**Article:**
MARCH 26
1892 – BIRTH OF PAUL DOUGLAS, ECONOMIST, US SENATOR, QUAKER
Douglas was a prominent University of Chicago economist who helped develop “A Program for Monetary Reform” in 1939 — sent to President Roosevelt as a means to end the Great Depression. More than 230 economists from 150 universities approved it without reservations while an additional 40 supported it with some reservations.
In assessing the problem of the day, the PMR states, “If the purpose of money and credit were to discourage the exchange of goods and services, to destroy periodically the wealth produced, to frustrate and trip those who work and save, our present monetary system would seem a most effective instrument to that end.” It also stated monetary systems based on a gold standard “has had…disastrous results all over the world.”
The PMR called for government creation and maintenance in the quantity of money. “Our own monetary policy should…be directed toward avoiding inflation as well as deflation, and in attaining and maintaining as nearly as possible, full production and employment.” The plan also called for eliminating fractional reserve lending – the process of banks loaning multiple times the amount of money in their possession. Back in the 1930’s the reserved requirement was 5:1. Today it’s 9:1. Some of the major banks involved in the economic collapse of 2007 had ignored this law and were loaning out 50 times their reserves. The PMR called for a 100% reserve requirement – banks could only lend the amount of money they possessed.
The document goes on, “In early times the creation of money was the sole privilege of the kings or other sovereigns – namely the sovereign people, acting through their Government. This principle is firmly anchored in our Constitution and it is a perversion to transfer the privilege to private parties to use in their own real or presumed interest. The founders of the Republic did not expect the banks to create the money they lend. “
Their plan to reduce the national debt was simply to have the government purchase government bonds with new US debt-free money.
2021 – “SUBSIDIES ARE BUILT INTO THE EXISTING BANK SYSTEM” POSTED COLUMN
“Most of the money in circulation is created by private banks, and those banks create money when they grant loans…
“This, despite the reality that private banks have nowhere near enough central bank cash to convert ALL the “promises to pay” into cash..
“But that system has collapsed regular as clockwork ever since banks in their present form first started centuries ago. That is, private banks have repeatedly gone bust. Thus to ensure that this chronic system soldiers on, governments stand behind, i.e. subsidize private banks.
“The subsidy comes in different guises, of which three are as follows
“First, there is taxpayer backed deposit insurance…
“Second…banks enjoy preferential treatment – effectively a subsidy – relative to other lenders…
“Third, if a bank fails despite the latter two subsidies, then as a last resort there are multi billion dollar bail outs available for banks in trouble.
“The basic problem here is letting private banks issue or “print” their own home made money (those “promises to pay”) while also letting them grant loans…
“But there is an easy solution to that problem, which dozens of economists have advocated for about a hundred years now, which is to outlaw those promises, which at best are flawed if not actually fraudulent. That ipso facto means a big cut in the supply of money, but that’s easily made good by creating and spending CENTRAL BANK money straight into the private sector or into the economy generally. Incidentally, the Nobel economist Maurice Allais said the latter creation of “promises to pay” by commercial banks was essentially counterfeiting.

**Exercise requirements:**
[A] For each statement, (i) to (iii), decide whether it agrees with the March 26 entry, answering yes or no and quoting the words of the entry that decide it.
(i) More than 230 economists approved the monetary reform program without reservations.
(ii) The monetary reform program called for a 50% reserve requirement.
(iii) Maurice Allais described the creation of "promises to pay" by commercial banks as essentially counterfeiting.
[B] Using the March 26 entry, explain in one to three sentences why governments stand behind and subsidize private banks.
[C] Retype the stretch of the March 26 entry from "The document goes" through "US debt-free money.".
The rows after this entry play no part in it.

**Record extracts:**

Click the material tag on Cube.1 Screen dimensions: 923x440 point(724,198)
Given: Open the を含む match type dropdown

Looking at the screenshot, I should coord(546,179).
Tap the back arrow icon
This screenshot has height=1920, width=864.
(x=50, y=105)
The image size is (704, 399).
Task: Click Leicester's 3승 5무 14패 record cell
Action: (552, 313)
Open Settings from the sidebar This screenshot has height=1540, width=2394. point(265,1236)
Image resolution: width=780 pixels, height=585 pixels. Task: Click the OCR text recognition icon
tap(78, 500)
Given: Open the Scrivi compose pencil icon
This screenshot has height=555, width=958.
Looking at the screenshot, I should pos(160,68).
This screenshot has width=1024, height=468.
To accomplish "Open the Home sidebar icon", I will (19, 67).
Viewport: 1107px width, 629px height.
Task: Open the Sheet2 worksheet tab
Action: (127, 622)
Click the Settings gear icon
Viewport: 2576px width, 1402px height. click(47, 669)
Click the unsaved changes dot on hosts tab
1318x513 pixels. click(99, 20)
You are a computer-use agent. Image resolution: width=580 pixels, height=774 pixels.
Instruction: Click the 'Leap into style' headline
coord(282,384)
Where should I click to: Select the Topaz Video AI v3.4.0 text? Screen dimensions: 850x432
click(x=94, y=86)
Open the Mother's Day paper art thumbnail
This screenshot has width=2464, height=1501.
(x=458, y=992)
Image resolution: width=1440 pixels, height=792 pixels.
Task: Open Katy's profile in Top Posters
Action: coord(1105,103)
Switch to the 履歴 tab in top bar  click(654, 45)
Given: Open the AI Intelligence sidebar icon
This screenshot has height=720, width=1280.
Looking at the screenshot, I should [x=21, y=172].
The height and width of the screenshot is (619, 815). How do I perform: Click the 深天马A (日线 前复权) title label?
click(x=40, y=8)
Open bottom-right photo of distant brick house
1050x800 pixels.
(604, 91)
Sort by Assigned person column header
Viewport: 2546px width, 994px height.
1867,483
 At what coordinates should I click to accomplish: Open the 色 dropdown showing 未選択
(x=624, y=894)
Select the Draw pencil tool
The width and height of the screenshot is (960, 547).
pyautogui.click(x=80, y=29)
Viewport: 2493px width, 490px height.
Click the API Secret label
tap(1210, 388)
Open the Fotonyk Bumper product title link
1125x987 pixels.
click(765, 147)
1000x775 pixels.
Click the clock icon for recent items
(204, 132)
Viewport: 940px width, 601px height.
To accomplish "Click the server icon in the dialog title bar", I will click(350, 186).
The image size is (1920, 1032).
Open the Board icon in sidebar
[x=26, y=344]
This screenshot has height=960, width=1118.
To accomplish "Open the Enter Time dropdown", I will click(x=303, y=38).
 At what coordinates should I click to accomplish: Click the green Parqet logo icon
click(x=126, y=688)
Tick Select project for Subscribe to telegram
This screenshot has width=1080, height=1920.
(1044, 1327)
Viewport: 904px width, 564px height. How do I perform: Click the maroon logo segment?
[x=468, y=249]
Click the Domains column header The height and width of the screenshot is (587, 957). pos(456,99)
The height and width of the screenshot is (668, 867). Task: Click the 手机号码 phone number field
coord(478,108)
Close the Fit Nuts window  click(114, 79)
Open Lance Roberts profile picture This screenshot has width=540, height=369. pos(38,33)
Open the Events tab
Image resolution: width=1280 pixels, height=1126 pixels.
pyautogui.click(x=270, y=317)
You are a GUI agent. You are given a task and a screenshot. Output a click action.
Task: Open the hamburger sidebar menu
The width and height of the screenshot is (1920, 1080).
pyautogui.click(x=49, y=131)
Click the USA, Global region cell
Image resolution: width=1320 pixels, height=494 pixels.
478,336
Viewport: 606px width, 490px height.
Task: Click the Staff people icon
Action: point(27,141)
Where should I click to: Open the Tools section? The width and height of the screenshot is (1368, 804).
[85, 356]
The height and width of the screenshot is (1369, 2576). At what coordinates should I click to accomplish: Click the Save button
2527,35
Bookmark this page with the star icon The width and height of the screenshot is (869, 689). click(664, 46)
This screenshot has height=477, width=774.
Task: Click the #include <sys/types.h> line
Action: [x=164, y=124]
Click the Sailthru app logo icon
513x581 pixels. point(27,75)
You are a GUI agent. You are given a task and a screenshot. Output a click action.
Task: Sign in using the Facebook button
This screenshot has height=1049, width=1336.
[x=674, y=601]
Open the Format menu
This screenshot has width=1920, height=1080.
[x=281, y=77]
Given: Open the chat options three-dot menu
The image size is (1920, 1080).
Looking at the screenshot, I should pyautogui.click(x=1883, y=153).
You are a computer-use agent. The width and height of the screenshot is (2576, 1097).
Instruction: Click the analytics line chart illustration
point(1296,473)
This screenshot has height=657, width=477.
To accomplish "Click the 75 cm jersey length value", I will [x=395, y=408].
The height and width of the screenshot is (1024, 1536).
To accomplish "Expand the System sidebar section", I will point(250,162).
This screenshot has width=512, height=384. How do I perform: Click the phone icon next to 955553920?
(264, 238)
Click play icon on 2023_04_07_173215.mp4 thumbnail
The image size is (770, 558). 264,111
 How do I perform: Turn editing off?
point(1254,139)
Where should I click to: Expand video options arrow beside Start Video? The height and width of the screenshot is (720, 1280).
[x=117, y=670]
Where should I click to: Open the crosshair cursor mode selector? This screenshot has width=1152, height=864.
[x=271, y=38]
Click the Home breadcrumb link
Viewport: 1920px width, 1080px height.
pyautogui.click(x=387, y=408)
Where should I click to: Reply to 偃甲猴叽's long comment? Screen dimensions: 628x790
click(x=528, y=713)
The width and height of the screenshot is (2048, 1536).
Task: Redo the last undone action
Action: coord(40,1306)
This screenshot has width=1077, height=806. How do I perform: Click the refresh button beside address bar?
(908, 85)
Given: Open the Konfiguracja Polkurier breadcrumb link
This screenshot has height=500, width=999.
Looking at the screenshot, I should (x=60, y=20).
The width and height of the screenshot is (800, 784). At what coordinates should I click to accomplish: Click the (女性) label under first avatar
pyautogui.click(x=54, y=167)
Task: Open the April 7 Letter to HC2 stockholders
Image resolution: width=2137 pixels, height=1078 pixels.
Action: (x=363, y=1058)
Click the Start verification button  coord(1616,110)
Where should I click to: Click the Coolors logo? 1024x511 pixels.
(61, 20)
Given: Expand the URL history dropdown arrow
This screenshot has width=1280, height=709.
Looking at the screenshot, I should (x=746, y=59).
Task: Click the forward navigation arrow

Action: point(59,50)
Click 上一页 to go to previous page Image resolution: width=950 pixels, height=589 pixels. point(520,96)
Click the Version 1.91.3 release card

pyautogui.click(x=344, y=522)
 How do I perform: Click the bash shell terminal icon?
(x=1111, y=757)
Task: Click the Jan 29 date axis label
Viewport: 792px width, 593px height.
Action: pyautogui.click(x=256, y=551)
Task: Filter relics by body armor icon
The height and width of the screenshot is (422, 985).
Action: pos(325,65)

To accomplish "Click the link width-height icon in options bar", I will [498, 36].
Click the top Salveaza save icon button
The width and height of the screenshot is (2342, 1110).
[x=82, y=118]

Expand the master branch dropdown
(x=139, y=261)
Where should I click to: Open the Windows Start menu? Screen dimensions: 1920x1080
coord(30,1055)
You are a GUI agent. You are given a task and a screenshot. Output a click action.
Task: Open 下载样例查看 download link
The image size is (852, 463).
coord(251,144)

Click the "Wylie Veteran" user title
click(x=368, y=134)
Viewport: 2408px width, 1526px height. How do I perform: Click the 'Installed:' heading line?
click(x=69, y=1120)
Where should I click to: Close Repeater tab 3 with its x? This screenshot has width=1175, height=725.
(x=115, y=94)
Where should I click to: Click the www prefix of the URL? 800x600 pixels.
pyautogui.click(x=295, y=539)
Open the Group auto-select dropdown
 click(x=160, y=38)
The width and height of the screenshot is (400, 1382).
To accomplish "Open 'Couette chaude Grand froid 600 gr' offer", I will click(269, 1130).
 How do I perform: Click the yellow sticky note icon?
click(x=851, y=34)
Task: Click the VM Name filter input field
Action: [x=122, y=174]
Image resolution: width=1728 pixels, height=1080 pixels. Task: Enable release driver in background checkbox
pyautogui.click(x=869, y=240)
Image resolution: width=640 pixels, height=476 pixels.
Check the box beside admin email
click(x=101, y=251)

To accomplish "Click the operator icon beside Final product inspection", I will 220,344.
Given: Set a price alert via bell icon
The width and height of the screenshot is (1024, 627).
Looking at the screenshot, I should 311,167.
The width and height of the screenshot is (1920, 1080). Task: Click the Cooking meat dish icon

**Results for each task:**
[A]
(i) Yes: "More than 230 economists from 150 universities approved it without reservations"
(ii) No: "The PMR called for a 100% reserve requirement"
(iii) Yes: "said the latter creation of “promises to pay” by commercial banks was essentially counterfeiting"

[B] Private banks have repeatedly gone bust ever since they first started centuries ago. Governments subsidize them so that this chronic system can keep going.

[C]
The document goes on, “In early times the creation of money was the sole privilege of the kings or other sovereigns – namely the sovereign people, acting through their Government. This principle is firmly anchored in our Constitution and it is a perversion to transfer the privilege to private parties to use in their own real or presumed interest. The founders of the Republic did not expect the banks to create the money they lend. “
Their plan to reduce the national debt was simply to have the government purchase government bonds with new US debt-free money.